Извлечённые данные.
■ ■ ■ ■ ■
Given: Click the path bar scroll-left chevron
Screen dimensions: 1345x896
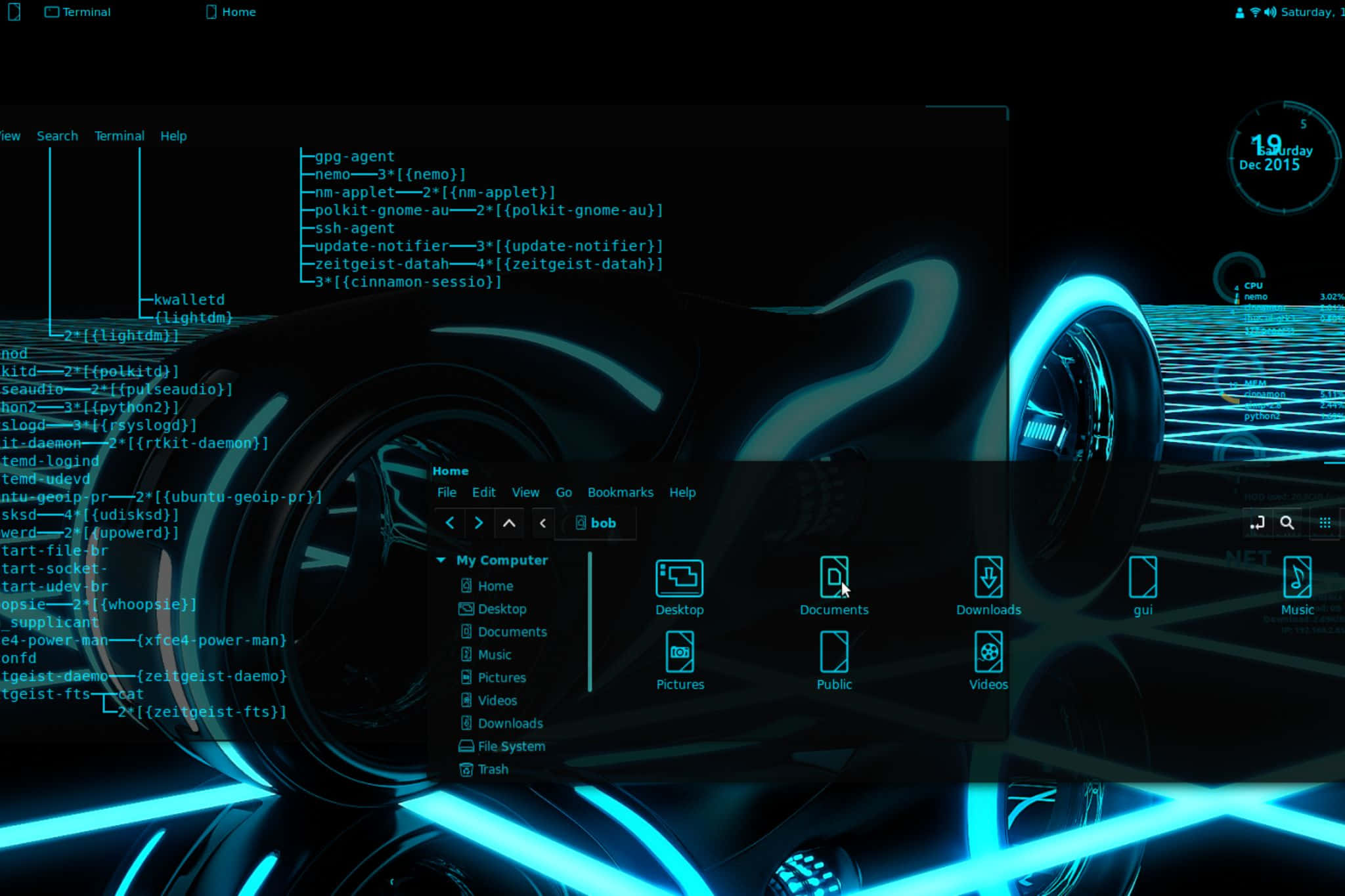Looking at the screenshot, I should [x=542, y=523].
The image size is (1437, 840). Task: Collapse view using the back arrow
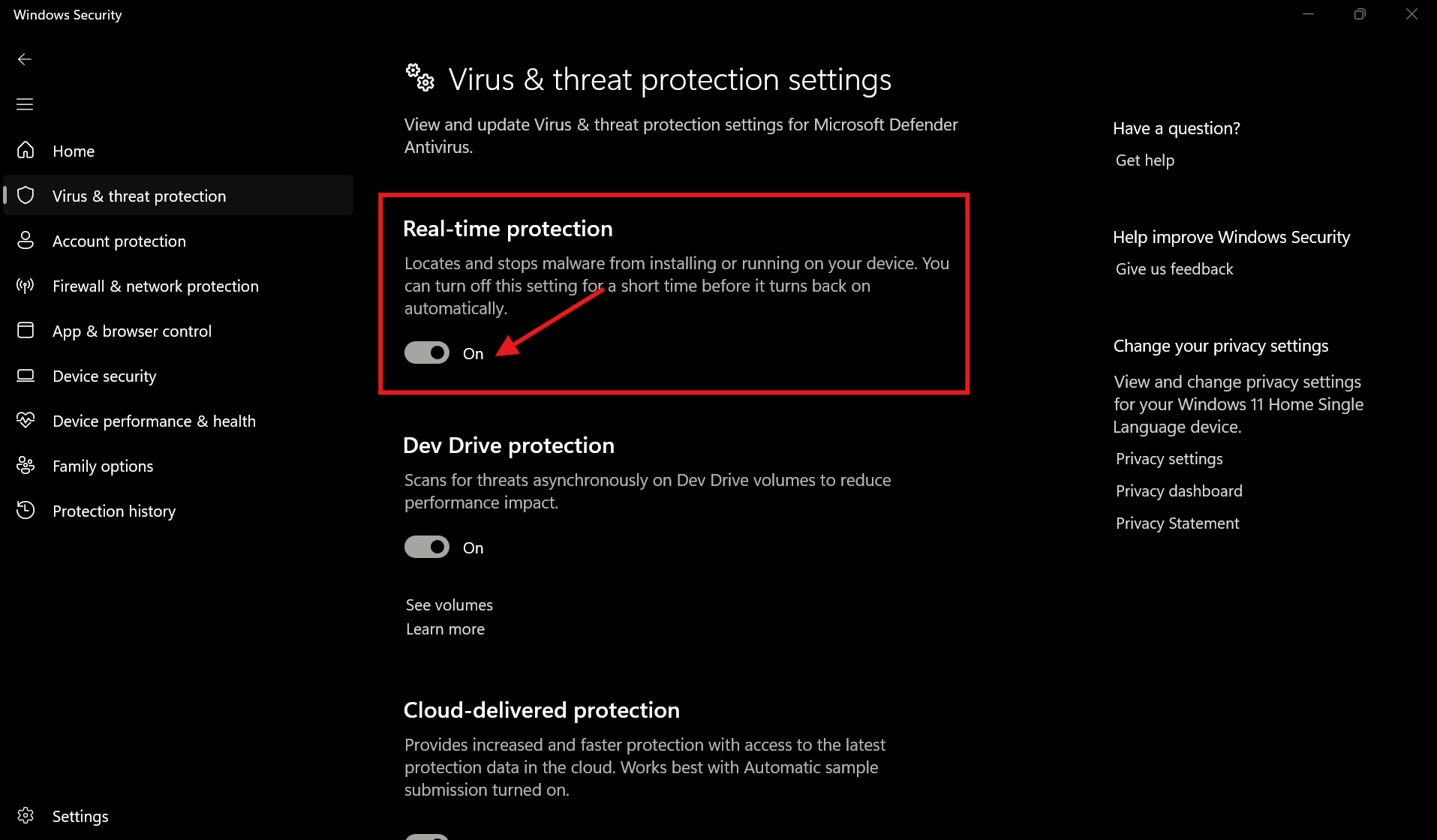pyautogui.click(x=24, y=58)
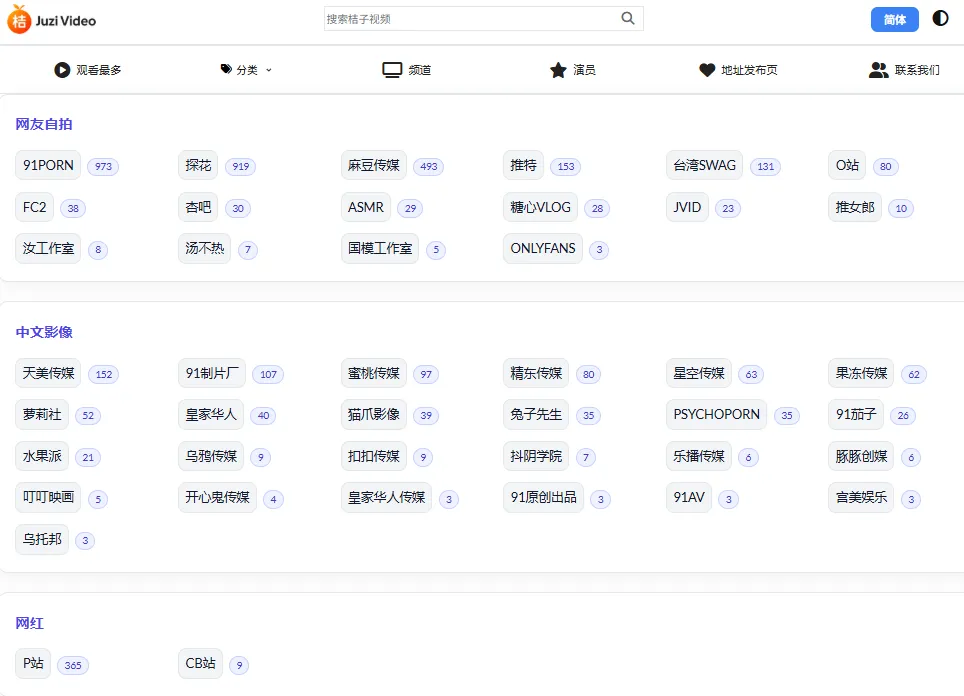
Task: Click the monitor icon next to 频道
Action: 391,69
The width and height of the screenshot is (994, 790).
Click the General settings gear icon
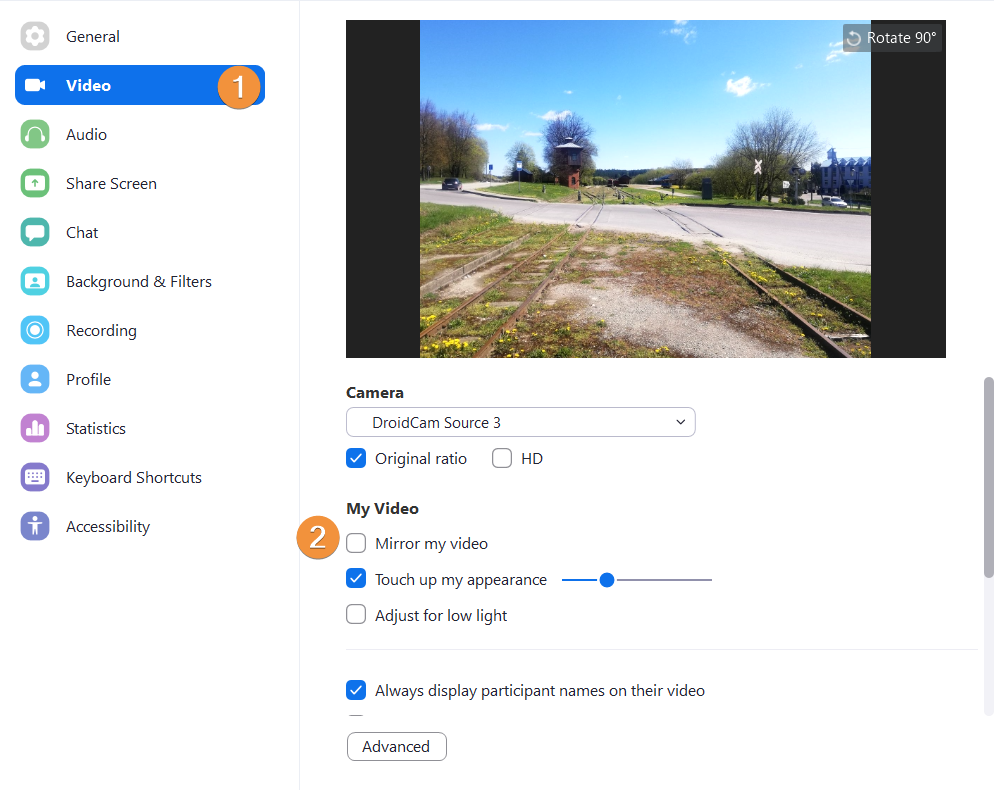pyautogui.click(x=35, y=37)
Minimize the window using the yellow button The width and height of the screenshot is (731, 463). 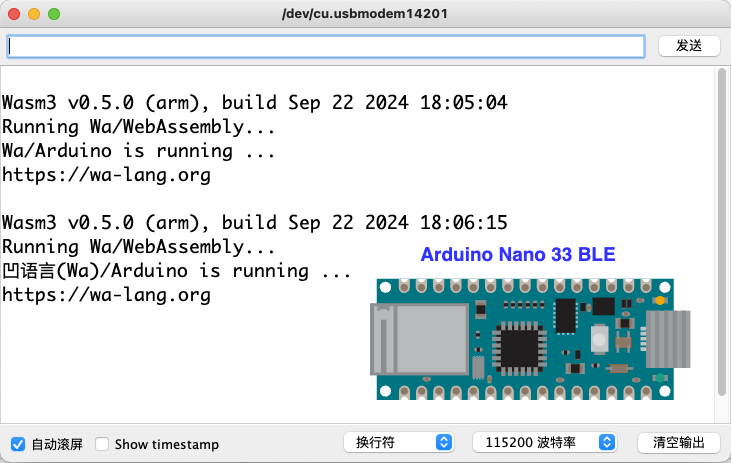pos(34,15)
■ ■ ■ ■ ■
Задание. Выведите дословно строки записей от самого начала до строки с «Looking at the» включительно. Изображения в ответ не включайте.

Ответ к заданию.
Given: Click the path bar scroll-left chevron
Screen dimensions: 1345x896
Looking at the screenshot, I should [x=542, y=523].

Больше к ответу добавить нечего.